*TASK ITEM*
Return, word for word, only the lines of the data below that lie between the line with "Screen dimensions: 2576x1456" and the line with "Open the notifications bell icon", those two lines included.
--- RECORDS TO USE Enclosed Below ---
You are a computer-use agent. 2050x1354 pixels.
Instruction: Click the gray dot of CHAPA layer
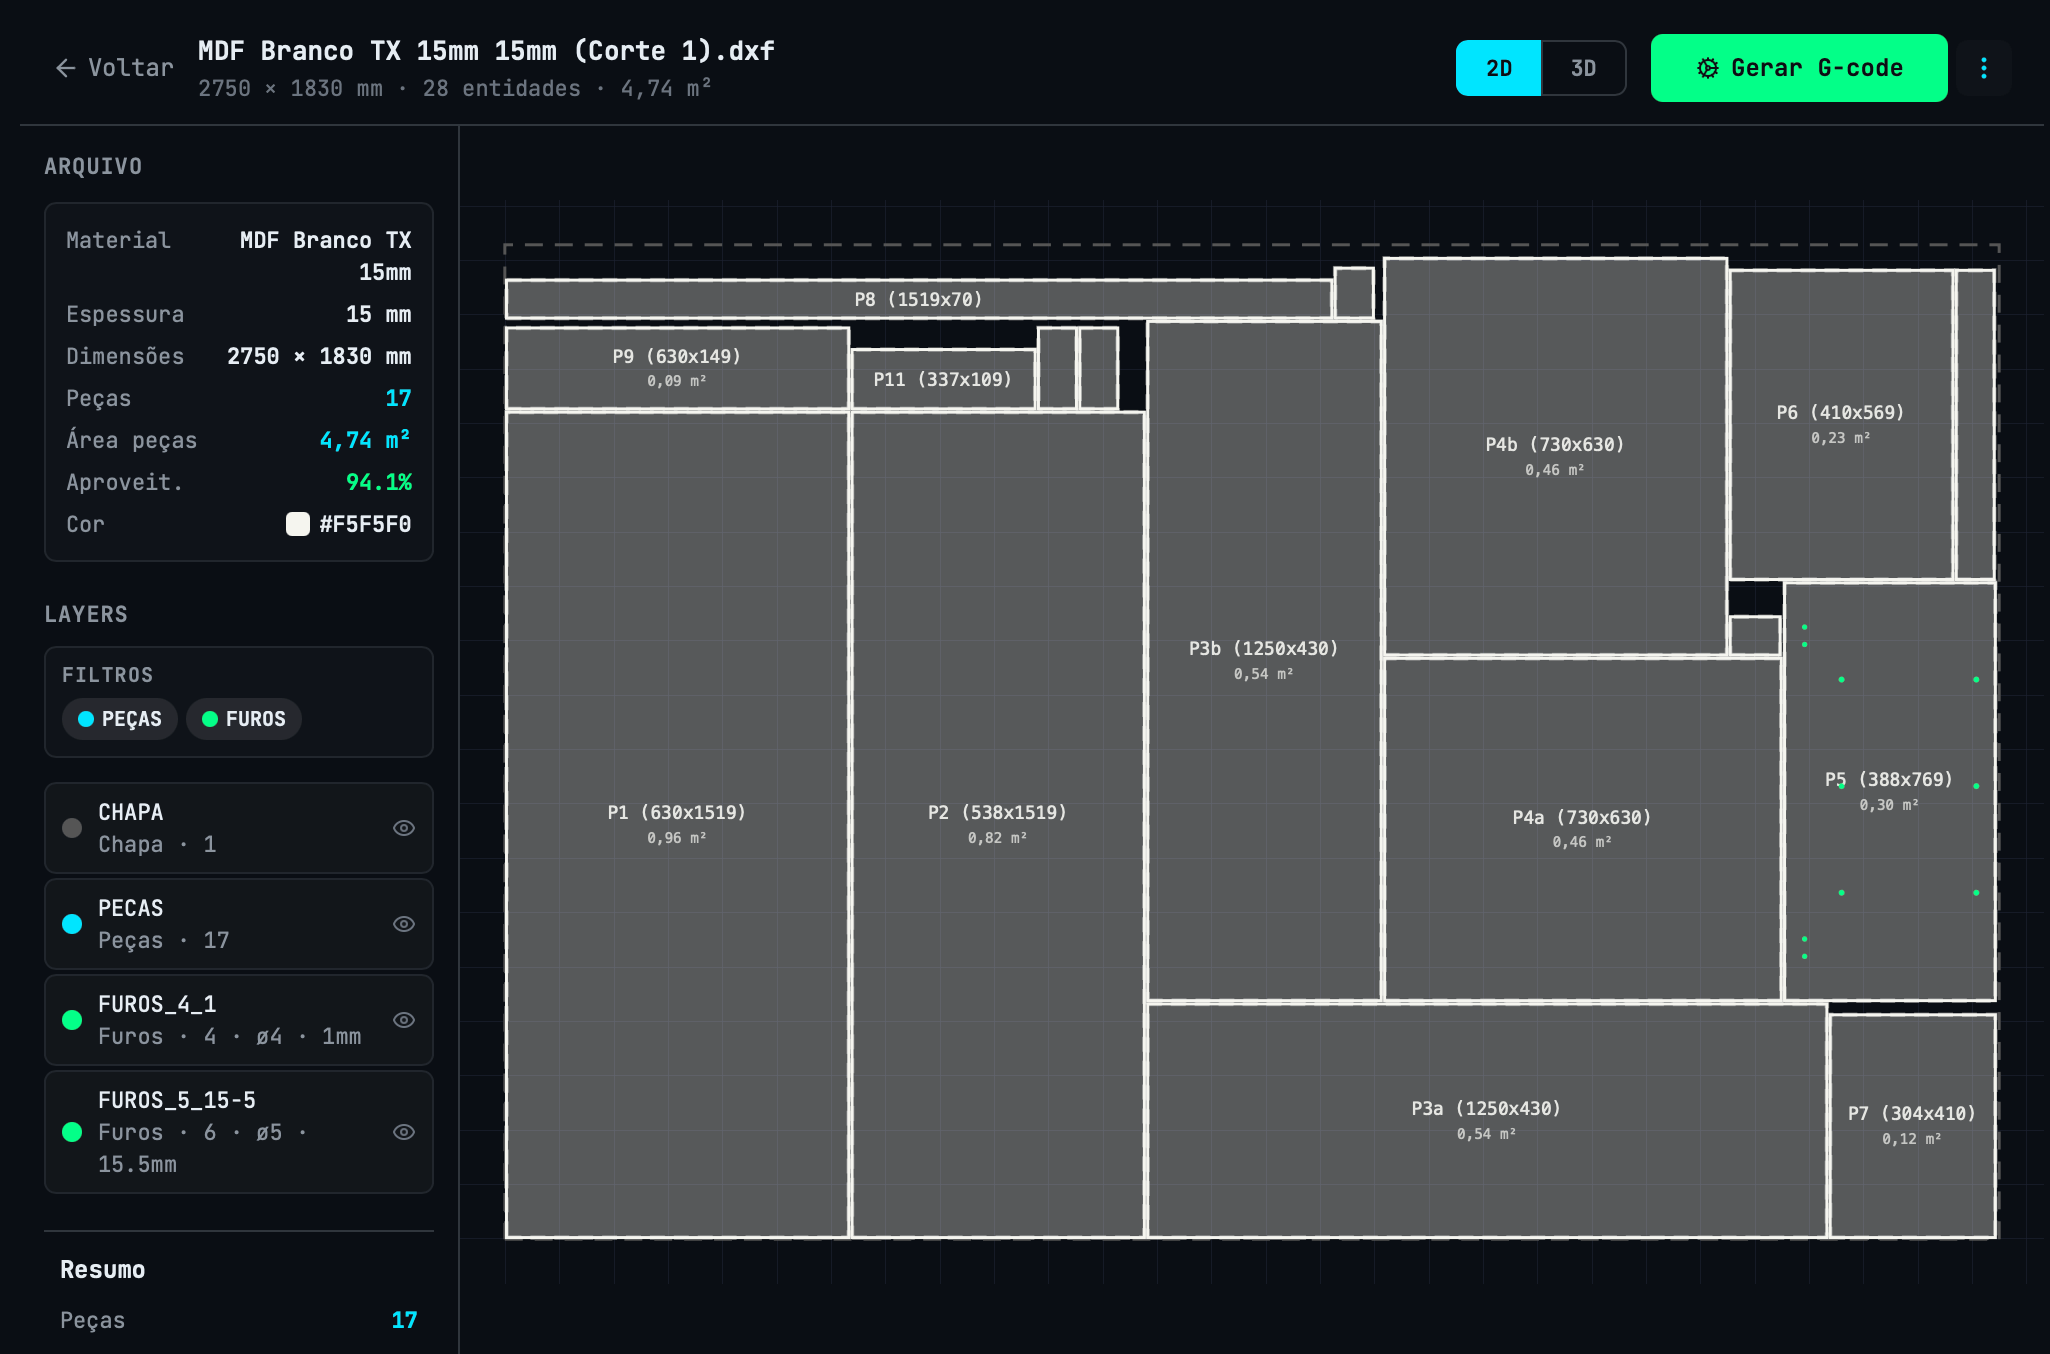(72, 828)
--- End of Enclosed RECORDS TO USE ---
--- RECORDS TO USE Enclosed Below ---
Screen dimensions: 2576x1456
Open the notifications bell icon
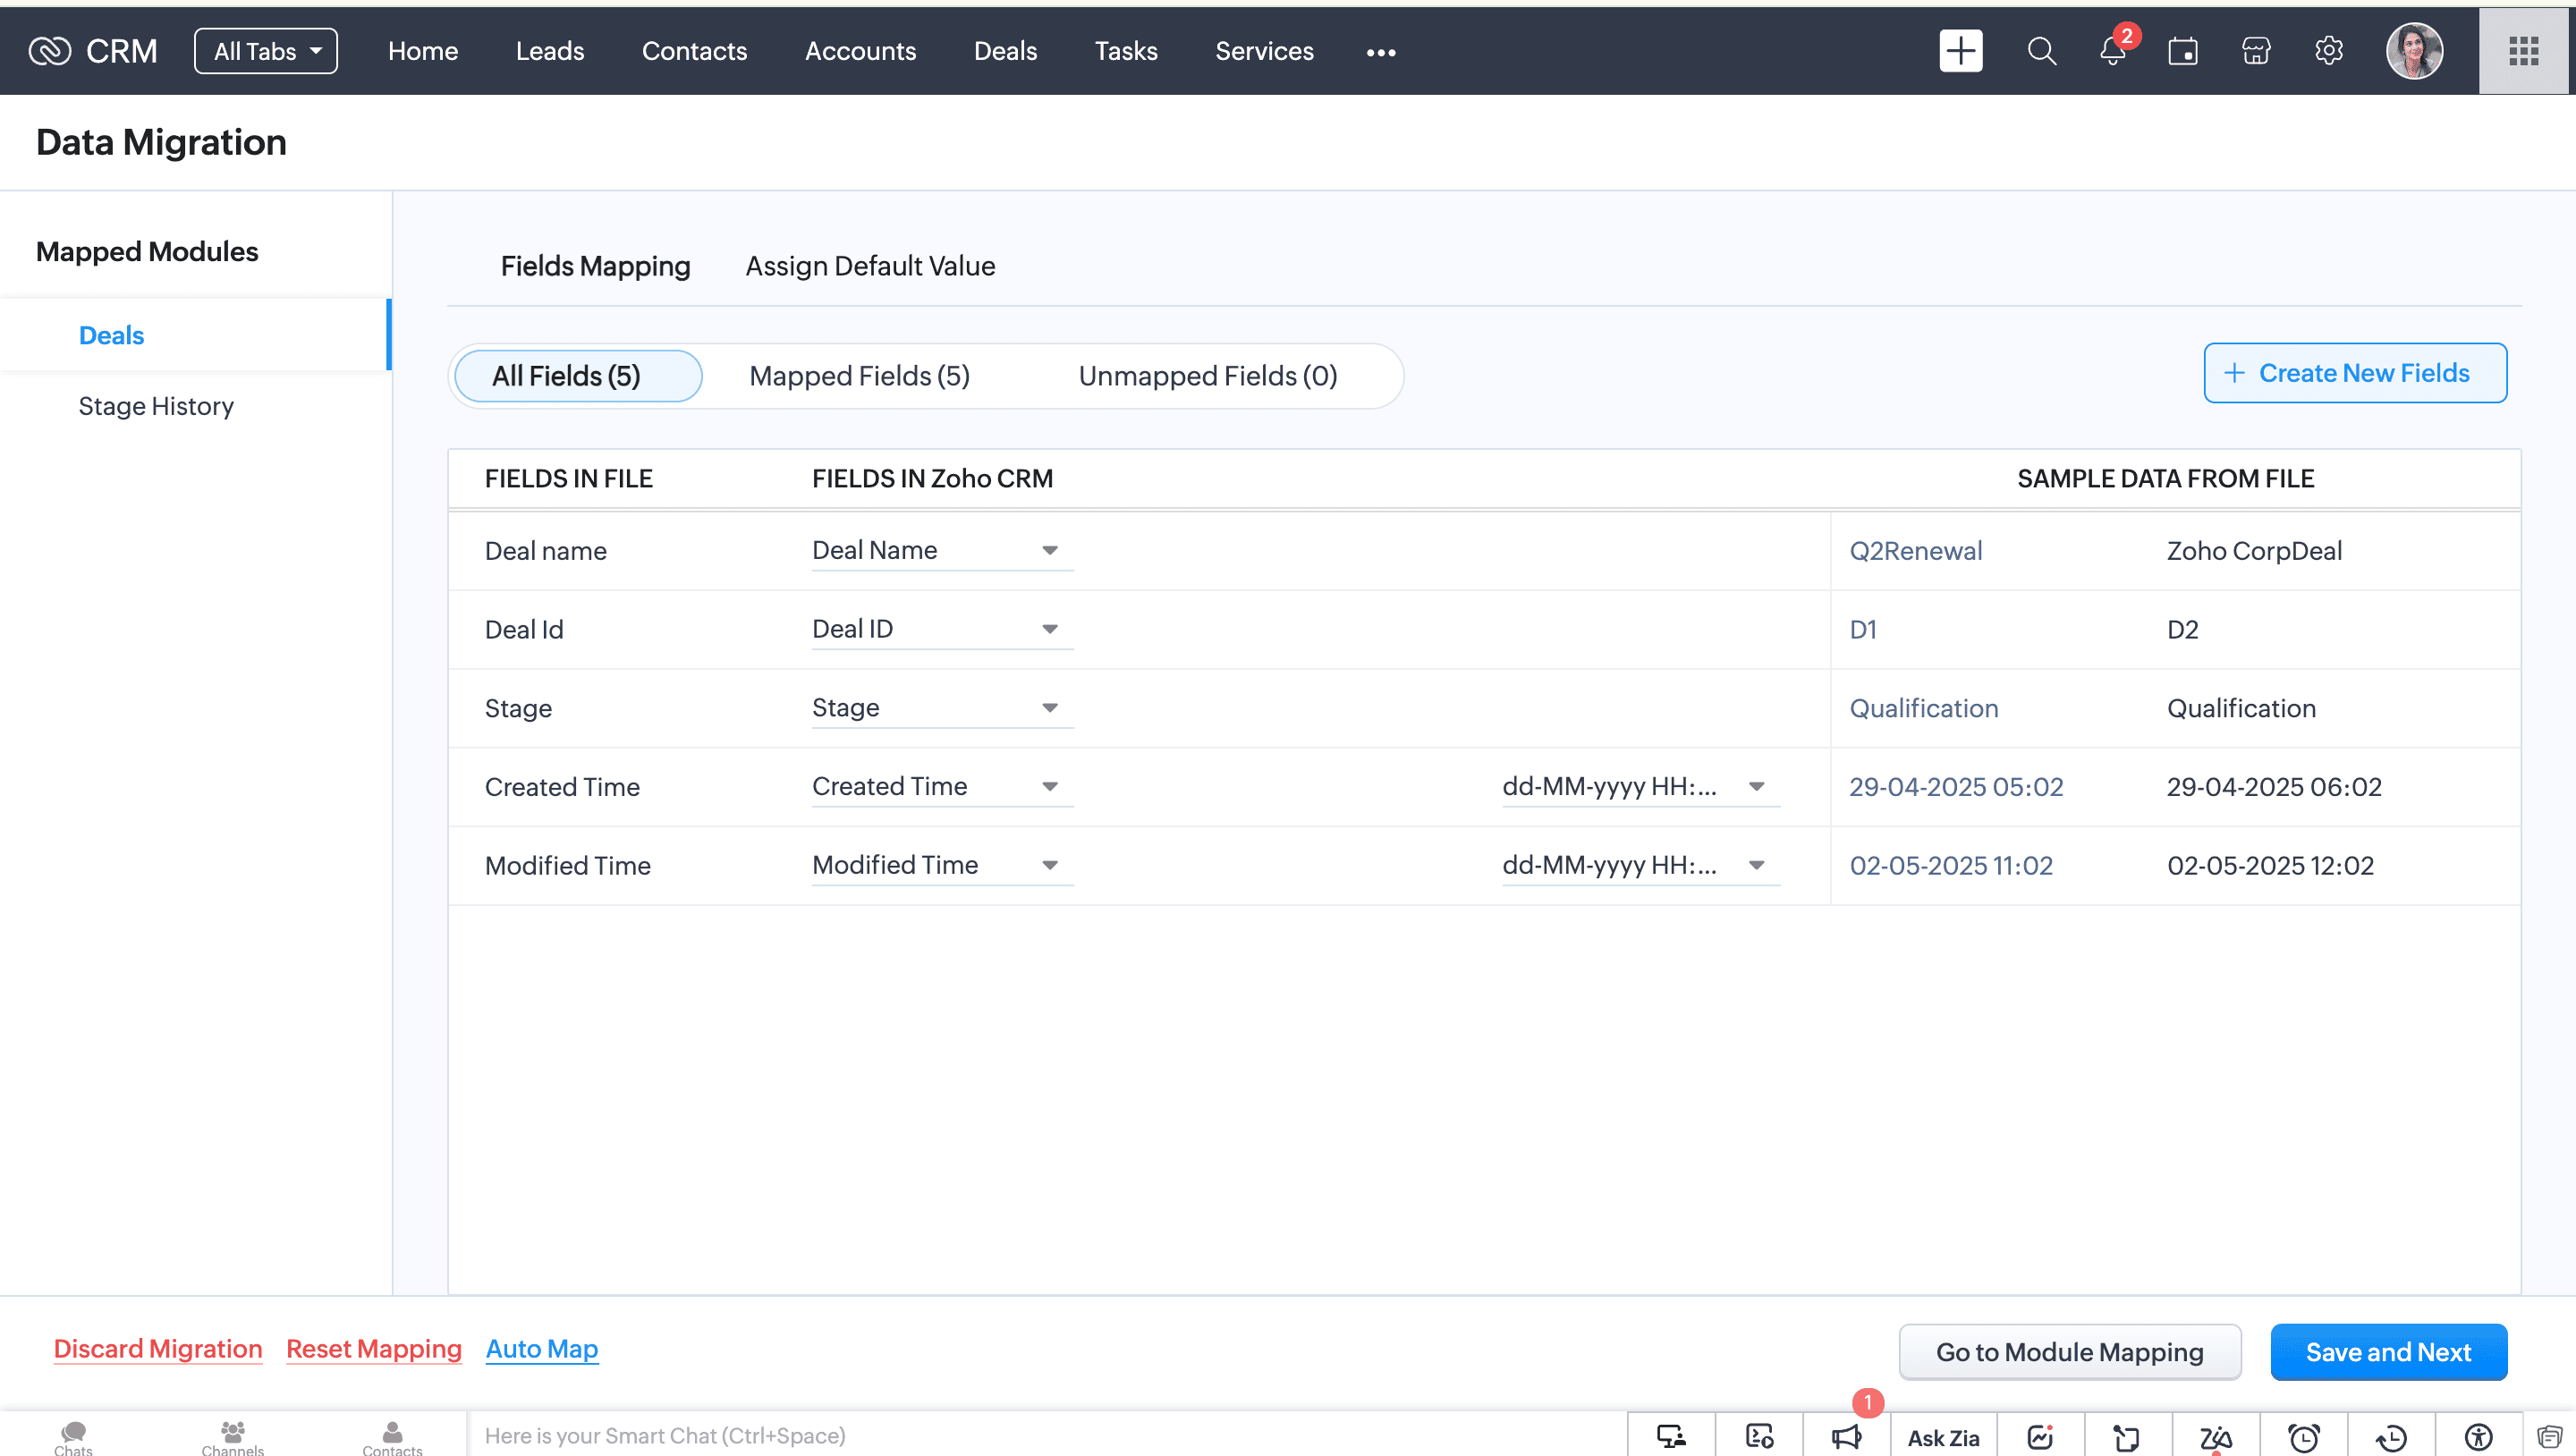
--- End of Enclosed RECORDS TO USE ---
*YOUR RESPONSE*
Screen dimensions: 2576x1456
Open the notifications bell icon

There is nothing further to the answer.